> _Data to process_:
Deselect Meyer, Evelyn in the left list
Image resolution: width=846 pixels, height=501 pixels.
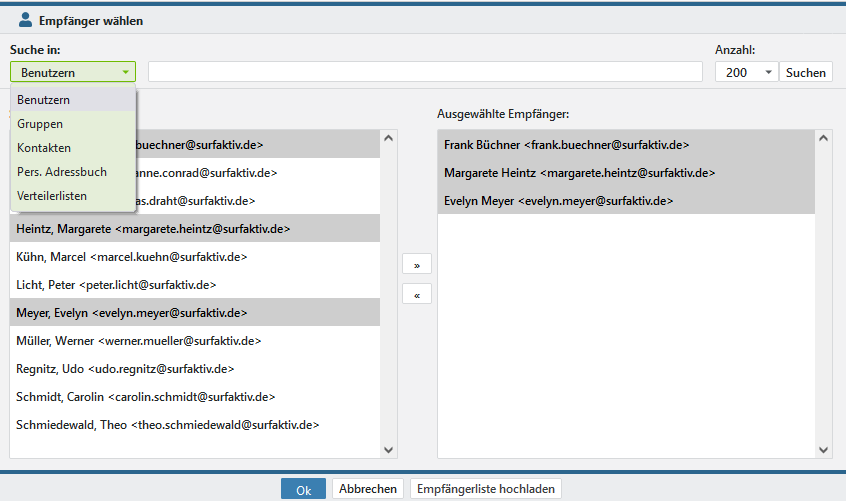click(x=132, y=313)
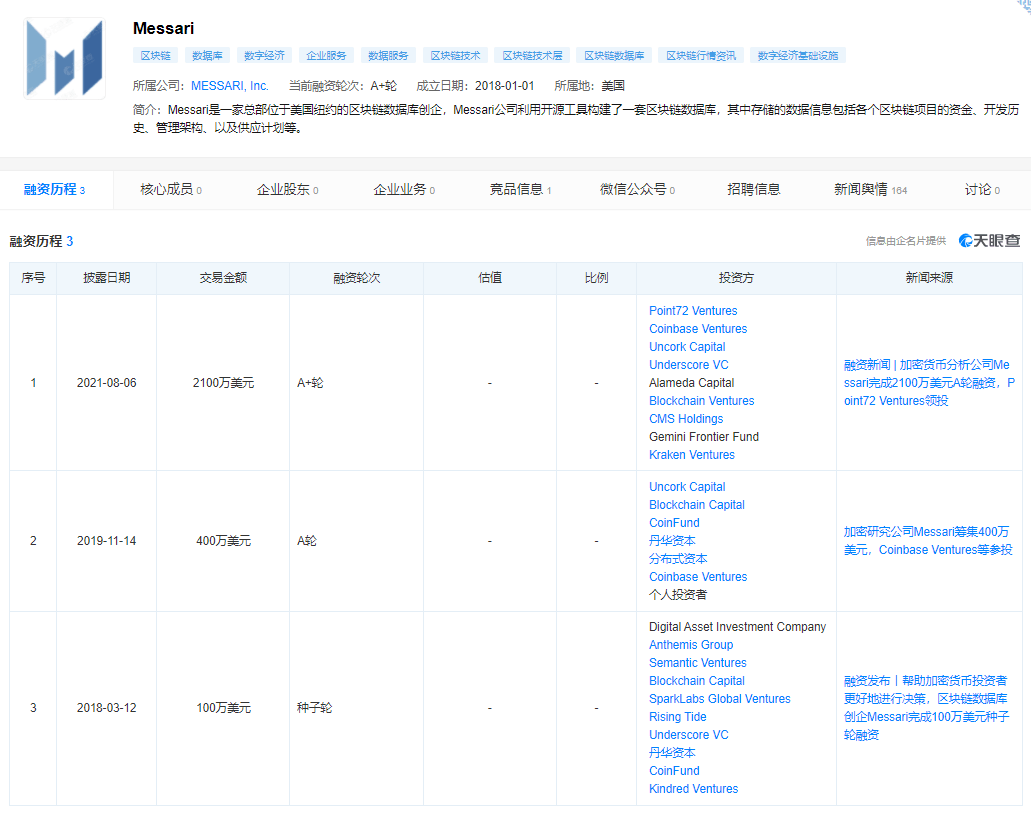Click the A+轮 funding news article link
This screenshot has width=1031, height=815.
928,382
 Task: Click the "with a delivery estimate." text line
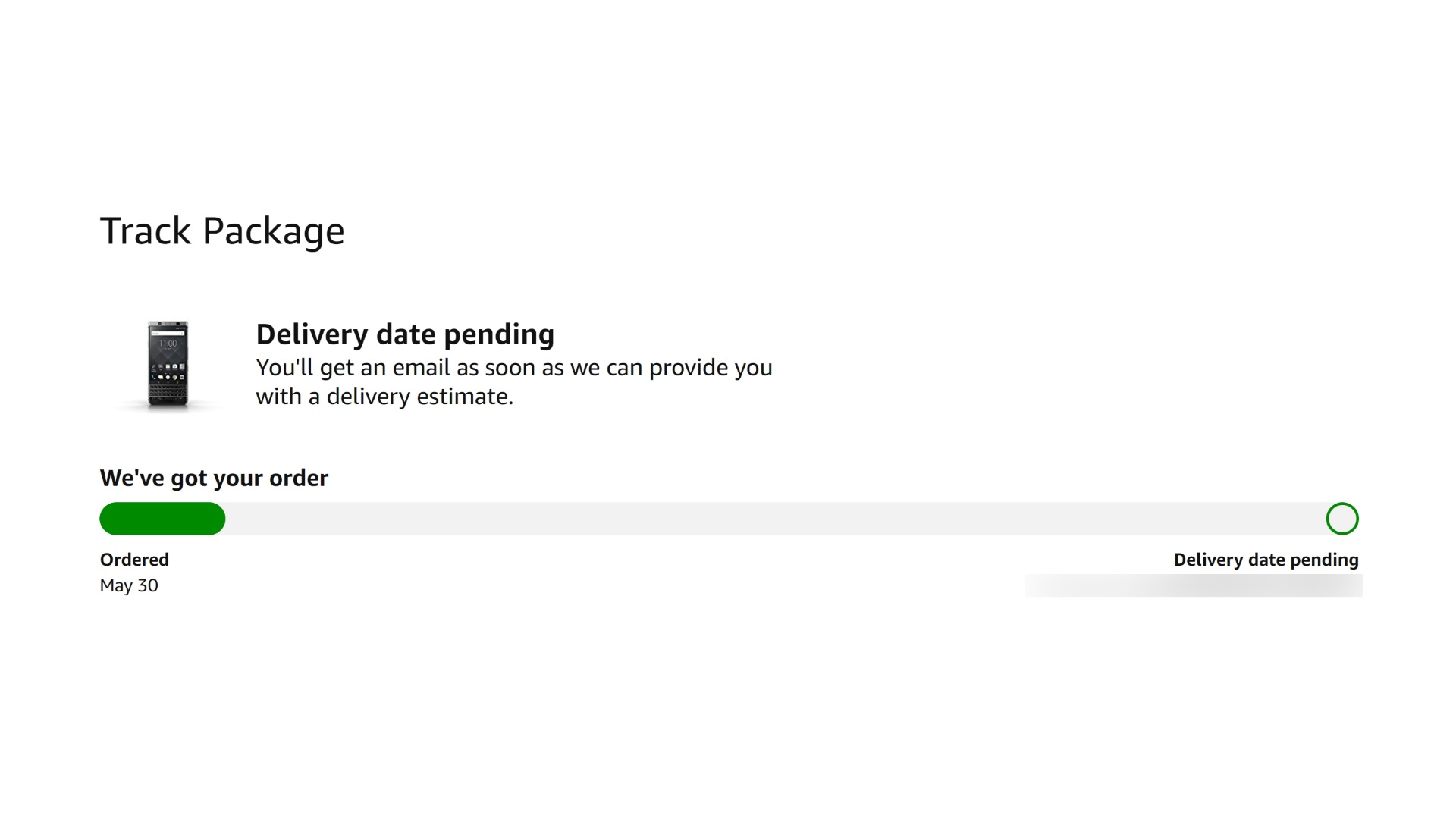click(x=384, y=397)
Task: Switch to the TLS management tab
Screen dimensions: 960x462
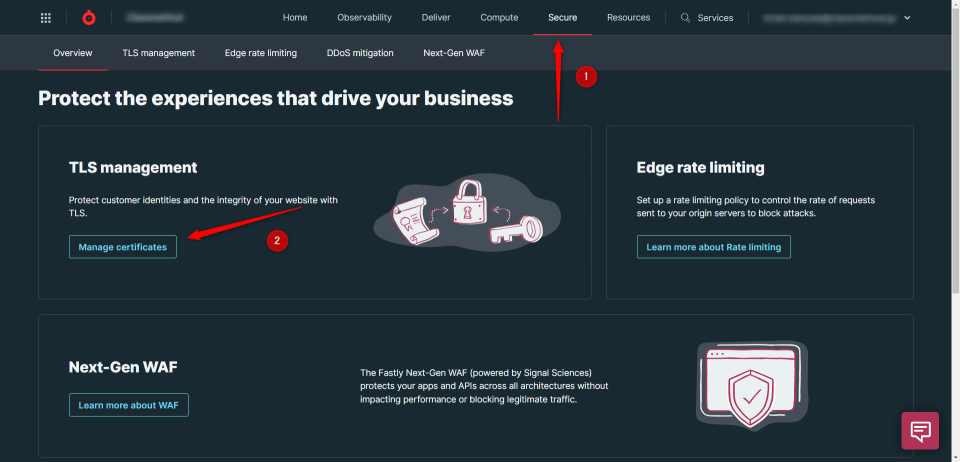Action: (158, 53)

--

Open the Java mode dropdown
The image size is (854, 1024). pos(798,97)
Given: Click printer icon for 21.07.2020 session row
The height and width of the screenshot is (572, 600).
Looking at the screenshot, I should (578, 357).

> _What the exercise asks_: Copy word for word the lines of the records above from the one with "Image resolution: width=846" up to and including the one with "Task: Switch to the TLS management tab". Skip the pictures.

> _Reply_:
Image resolution: width=846 pixels, height=501 pixels.
click(x=132, y=313)
Click the A+轮 funding news article link
This screenshot has width=1031, height=815.
928,382
 Task: Click the "with a delivery estimate." text line
click(x=384, y=397)
Task: Switch to the TLS management tab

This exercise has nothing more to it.